Friday, December 5, 2008

metrics in the hands of users

You might have been wondering what I meant when I suggested California Closets revamp my FB account-- my strange need to classify my social graph for optimal predictive ability (e.g. product and music selections). What would new ways to organize and search my FB account really look like? Do I really want a metric next to each friend telling me how similar our tastes are or how good of friends we *really* are?

As I was thinking about this, I was reminded of Xobni and its impact on the lives of two of the more addicted emailers I know. I remembered a former colleague telling me she found out I was her top emailee, but lowest emailer; she quickly stopped emailing me so much. Not only was the app cool, but useful.
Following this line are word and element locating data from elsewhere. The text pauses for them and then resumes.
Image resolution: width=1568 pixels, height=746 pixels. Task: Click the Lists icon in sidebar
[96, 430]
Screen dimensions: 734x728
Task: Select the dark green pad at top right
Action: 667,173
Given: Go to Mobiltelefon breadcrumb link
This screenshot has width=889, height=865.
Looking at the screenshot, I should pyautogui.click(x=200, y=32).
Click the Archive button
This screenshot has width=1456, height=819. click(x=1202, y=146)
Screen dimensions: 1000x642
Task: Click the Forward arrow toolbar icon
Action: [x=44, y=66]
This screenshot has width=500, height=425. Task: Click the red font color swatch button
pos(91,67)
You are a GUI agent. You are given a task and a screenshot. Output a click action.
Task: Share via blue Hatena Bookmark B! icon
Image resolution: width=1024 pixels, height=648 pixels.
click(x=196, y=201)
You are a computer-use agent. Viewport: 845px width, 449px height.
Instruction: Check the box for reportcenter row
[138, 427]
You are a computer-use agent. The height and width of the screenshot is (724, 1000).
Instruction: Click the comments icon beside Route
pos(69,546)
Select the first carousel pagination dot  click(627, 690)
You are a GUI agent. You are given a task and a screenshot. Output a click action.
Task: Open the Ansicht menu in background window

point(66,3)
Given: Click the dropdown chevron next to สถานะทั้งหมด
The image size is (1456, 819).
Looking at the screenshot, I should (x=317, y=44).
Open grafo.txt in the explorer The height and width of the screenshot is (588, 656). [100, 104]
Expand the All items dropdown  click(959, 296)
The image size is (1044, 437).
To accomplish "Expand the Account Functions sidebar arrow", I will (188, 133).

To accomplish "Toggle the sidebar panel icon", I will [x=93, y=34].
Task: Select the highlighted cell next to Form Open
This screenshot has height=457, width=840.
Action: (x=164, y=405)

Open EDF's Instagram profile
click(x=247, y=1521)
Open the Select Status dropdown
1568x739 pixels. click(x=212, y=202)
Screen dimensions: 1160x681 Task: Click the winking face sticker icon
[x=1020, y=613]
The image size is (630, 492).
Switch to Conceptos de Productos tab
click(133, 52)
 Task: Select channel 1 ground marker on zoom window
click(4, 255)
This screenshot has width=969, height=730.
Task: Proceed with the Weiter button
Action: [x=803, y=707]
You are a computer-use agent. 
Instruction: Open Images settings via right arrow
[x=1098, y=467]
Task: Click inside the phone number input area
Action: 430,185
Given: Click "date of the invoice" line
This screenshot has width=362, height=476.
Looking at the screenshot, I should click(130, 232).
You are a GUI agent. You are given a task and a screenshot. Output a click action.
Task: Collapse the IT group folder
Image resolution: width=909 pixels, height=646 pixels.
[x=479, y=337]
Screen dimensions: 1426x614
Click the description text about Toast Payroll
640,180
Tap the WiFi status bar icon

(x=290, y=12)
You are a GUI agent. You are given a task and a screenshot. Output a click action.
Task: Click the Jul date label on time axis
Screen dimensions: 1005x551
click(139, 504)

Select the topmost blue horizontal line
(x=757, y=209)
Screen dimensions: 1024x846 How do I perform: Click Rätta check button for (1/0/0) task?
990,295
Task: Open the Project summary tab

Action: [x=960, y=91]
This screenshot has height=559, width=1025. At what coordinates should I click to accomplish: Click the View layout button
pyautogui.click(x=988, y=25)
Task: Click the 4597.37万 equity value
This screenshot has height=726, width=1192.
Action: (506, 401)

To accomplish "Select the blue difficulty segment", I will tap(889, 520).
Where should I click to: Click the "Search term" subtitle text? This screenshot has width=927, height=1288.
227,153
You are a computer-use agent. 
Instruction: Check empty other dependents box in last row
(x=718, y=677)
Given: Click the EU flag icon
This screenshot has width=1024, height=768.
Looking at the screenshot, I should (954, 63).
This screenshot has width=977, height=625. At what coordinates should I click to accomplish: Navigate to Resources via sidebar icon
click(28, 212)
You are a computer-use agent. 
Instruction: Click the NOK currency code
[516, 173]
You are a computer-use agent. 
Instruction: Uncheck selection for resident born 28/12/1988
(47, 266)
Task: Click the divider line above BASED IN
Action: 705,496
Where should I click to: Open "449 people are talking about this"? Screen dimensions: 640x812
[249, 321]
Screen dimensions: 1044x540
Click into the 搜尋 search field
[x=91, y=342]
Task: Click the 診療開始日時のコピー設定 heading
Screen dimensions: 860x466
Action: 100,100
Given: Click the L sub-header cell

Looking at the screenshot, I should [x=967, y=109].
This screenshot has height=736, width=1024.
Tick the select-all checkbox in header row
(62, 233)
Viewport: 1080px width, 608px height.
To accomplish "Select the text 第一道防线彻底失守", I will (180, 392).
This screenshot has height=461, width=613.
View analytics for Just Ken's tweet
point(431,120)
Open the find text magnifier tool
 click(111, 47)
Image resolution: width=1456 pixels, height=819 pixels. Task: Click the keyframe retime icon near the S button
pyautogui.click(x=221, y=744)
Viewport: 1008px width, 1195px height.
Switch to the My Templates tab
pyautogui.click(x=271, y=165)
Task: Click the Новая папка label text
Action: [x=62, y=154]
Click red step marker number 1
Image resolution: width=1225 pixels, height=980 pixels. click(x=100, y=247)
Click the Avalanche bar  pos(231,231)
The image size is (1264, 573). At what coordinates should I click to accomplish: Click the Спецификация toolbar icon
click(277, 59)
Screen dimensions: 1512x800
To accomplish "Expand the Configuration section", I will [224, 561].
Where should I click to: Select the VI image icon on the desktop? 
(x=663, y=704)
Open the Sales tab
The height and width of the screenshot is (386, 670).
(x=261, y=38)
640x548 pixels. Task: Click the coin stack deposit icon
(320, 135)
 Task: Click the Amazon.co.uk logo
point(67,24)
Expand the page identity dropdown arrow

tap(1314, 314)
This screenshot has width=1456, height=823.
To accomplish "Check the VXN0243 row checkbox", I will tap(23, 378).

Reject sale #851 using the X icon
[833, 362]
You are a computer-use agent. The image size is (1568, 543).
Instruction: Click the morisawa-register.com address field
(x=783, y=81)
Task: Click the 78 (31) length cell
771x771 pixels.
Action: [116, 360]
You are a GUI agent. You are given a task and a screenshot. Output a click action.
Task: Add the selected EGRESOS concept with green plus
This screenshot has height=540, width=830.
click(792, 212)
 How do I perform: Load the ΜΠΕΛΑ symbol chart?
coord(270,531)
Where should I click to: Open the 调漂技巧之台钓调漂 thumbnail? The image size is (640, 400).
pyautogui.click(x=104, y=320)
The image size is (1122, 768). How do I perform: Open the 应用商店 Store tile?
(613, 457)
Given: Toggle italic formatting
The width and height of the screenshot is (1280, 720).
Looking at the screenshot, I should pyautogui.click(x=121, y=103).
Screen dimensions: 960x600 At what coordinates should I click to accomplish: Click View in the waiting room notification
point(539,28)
Another friend told me Xobni clued them in to their "real" workgroup-- not the one the org chart dictated, but the colleagues who actually facilitate getting work done. Earlier today, someone mentioned an Adium app that analyzes IM usage stats to give you a sense of contacts' likelihood to respond, given your interaction history. Naturally, armed with this type of info, you can see how metrics can directly impact behavior.

So I started thinking about metrics in the hands of users (full disclosure: a discussion that evolved in talking to others). People always think of metrics as managerial tools, but really they should be in the hands of users to bring about the awareness and subsequent change in behavior that managers are most likely interested in in the first place.

Thursday, December 4, 2008

the more you give...

As soon as TechCrunch announced the availability of Facebook Connect, I felt pressure to organize my life.

What I mean is, I think our success with Facebook Connect, as individuals, will be dependent on how much information we offer and how well we organize it. Basically, the more you give, the more you get: the more you weed out noise by managing your FB account, the more accurate subsequent communications with you will be. I'd like to have someone like California Closets come in and manage my FB account.

I'm not so concerned with a potential backlash based on people's discomfort sharing so much information. Instead, I'm more concerned people will become disgruntled by not having managed their social graph.

Will people be more discerning about connections from now on? Could FB give us (data-based) tips on identity management? Or is that a psychologist's role?